Big(O) Time Complexity Analysis

DFS (Finding the first island): O(n^2) in the worst case, where n is the size of the grid. This is because we might have to visit every cell in the grid if the first island covers a large portion of it.
BFS (Finding the shortest bridge): O(n^2) in the worst case. In the worst-case scenario, the BFS might expand to cover the entire grid before finding the second island. Each cell is visited at most once because we keep track of visited cells using the visited set.

Therefore, the overall time complexity is O(n^2) + O(n^2) which simplifies to O(n^2).

Big(O) Space Complexity Analysis

DFS: O(n^2) in the worst case for the visited set, as the first island could potentially cover the entire grid. The recursion depth of DFS can also reach O(n) in the worst case (e.g., a long chain of connected cells), but since it's dominated by the size of the visited set, we consider this part to be less influential than the visited set.
BFS: O(n^2) in the worst case for the queue. In the worst case, the queue might contain all the cells of the grid (especially if the first island is large and near the center).

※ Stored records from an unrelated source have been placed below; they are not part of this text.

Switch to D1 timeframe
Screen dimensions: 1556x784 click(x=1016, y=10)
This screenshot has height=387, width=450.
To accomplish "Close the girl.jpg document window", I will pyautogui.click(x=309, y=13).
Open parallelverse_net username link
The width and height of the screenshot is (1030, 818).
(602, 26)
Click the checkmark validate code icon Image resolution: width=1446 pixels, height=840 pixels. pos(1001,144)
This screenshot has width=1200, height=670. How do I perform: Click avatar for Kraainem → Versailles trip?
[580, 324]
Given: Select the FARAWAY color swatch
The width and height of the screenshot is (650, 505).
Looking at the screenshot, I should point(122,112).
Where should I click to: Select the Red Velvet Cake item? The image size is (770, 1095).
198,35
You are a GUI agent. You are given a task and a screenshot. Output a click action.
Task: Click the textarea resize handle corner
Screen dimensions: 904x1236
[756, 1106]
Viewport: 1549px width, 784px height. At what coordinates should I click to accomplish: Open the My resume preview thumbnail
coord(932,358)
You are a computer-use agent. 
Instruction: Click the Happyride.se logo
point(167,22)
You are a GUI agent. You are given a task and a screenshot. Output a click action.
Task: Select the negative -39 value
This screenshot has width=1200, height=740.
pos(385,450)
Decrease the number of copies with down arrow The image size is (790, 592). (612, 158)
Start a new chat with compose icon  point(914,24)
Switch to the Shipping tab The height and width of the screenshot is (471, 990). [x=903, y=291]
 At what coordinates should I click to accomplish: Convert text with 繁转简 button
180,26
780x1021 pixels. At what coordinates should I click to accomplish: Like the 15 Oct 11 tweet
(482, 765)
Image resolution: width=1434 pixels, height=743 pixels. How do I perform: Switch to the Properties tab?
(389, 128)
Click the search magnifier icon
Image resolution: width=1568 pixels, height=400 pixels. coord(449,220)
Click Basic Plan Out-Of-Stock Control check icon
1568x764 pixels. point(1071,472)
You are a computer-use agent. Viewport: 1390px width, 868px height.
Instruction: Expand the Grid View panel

Therefore, the overall space complexity is O(n^2) + O(n^2), which simplifies to O(n^2).

Edge Cases

Grid with only one island: The problem statement specifies that there are exactly two islands. If there's only one, the algorithm will still execute. The BFS will complete without finding a second island, and the function will return -1. While this violates the problem's constraints, handling this case requires extra validation at the beginning, which might not be necessary during an interview. The core algorithm remains functional in the context of the problem statement.
Disconnected islands sharing an edge or corner: The islands are defined as 4-directionally connected. If two islands touch only at a corner, they are still considered separate islands. The algorithm will correctly calculate the shortest bridge as 1 in this case (filling the 0 between them).
Large Islands vs. Small Islands: The size of the islands doesn't affect the time complexity, which remains O(n^2) because the DFS and BFS will visit cells relative to grid size. However, large islands can lead to larger queues and visited sets, thus affecting space complexity, but remaining O(n^2).
Islands very close together: If the islands are very close to each other, the BFS will terminate quickly. The time complexity is still O(n^2) in the worst case, but the actual execution time will be much lower.